What the task requires
Lay out as a Markdown table, under the headings Row and Line, only the lines starting with the one containing "Screen dimensions: 1062x663" and going on through the end of the records below, skipping blank lines. Leave the pictures out.
========
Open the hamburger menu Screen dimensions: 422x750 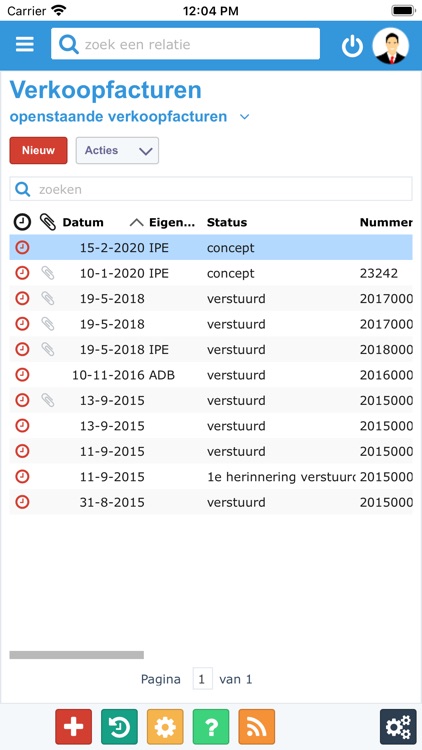click(x=24, y=44)
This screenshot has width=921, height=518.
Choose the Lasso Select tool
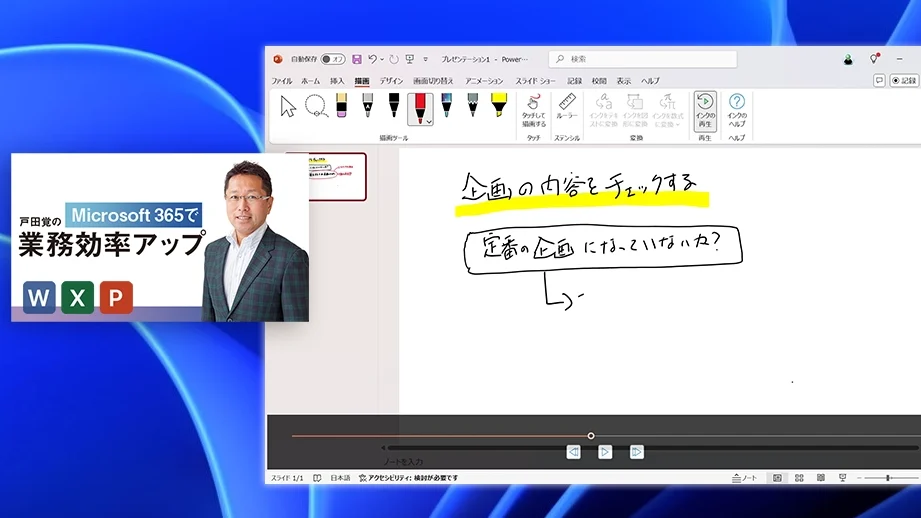(x=315, y=107)
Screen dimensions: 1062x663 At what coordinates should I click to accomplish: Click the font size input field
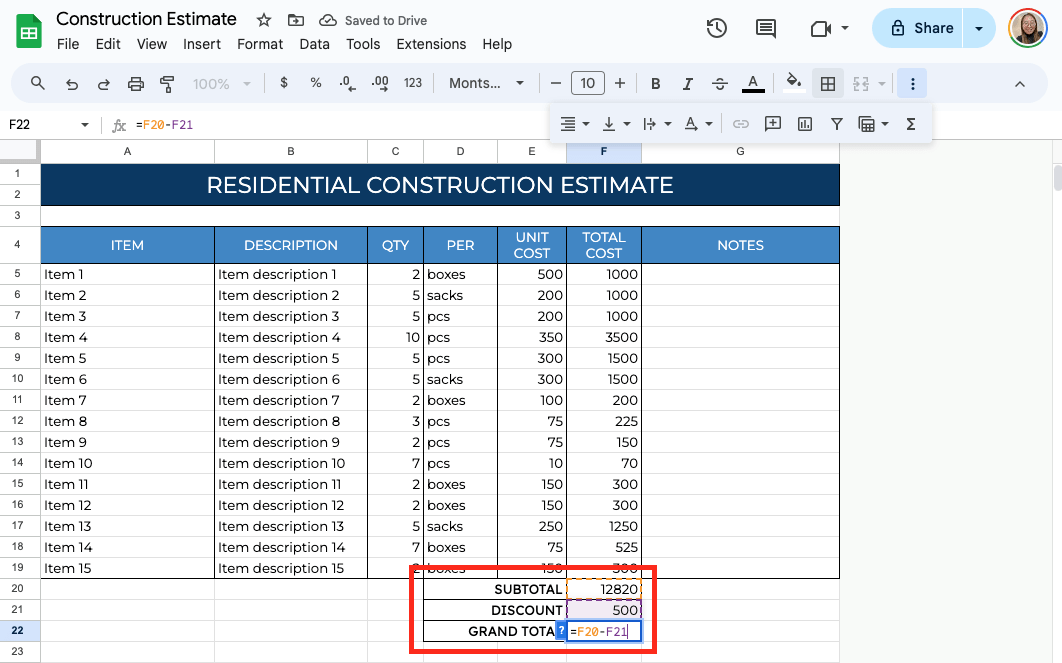(587, 84)
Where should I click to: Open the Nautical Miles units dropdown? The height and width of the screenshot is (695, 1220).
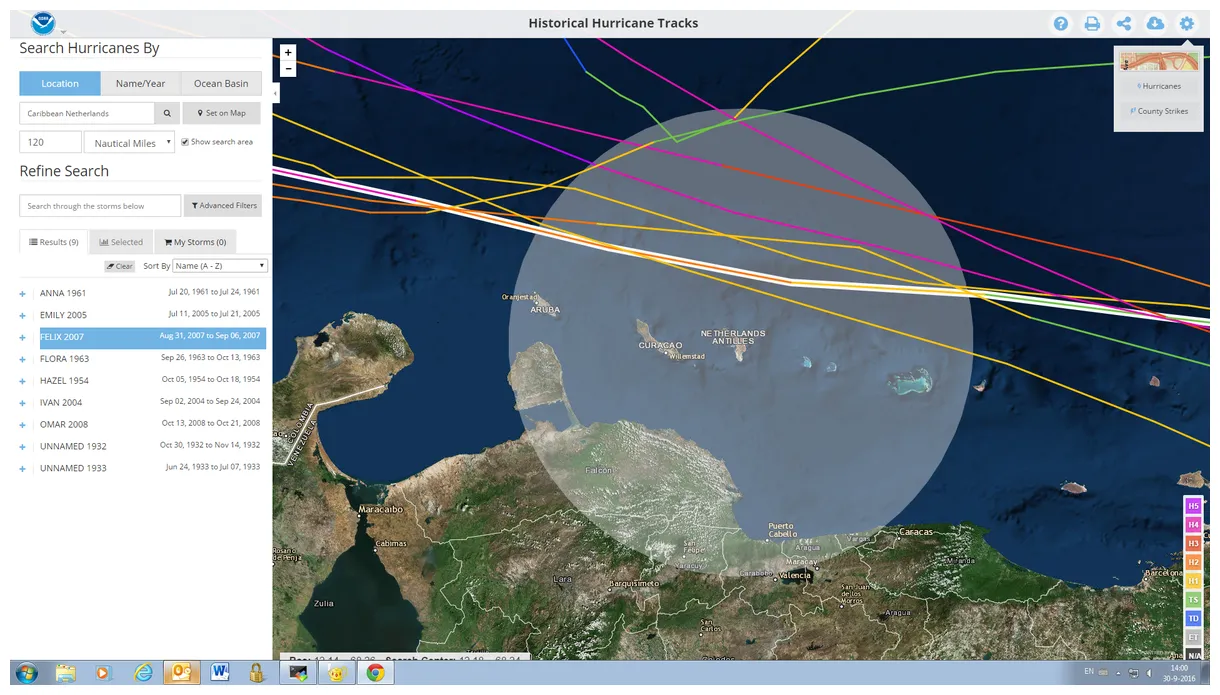pyautogui.click(x=129, y=143)
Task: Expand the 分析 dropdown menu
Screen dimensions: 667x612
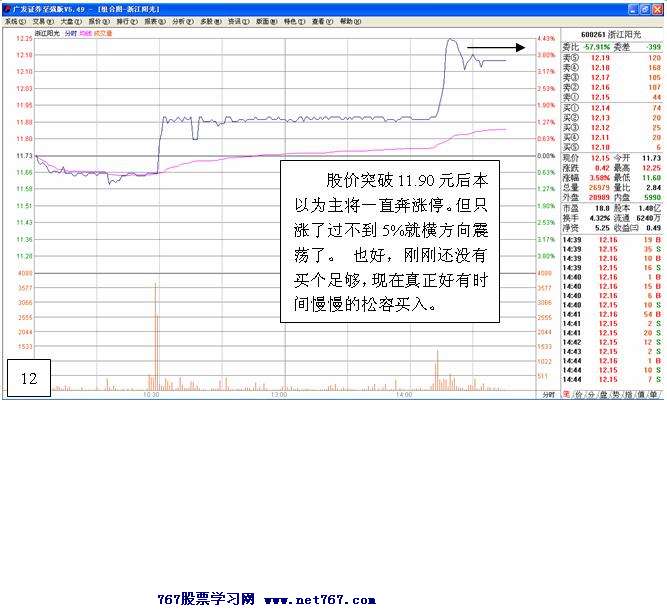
========
Task response
| Row | Line |
|---|---|
| 1 | Screen dimensions: 1062x663 At what coordinates should I click to accomplish: Click the font size input field |
| 2 | (587, 84) |
| 3 | Where should I click to: Open the Nautical Miles units dropdown? The height and width of the screenshot is (695, 1220). |
| 4 | pyautogui.click(x=129, y=143) |
| 5 | Task: Expand the 分析 dropdown menu |
| 6 | Screen dimensions: 667x612 |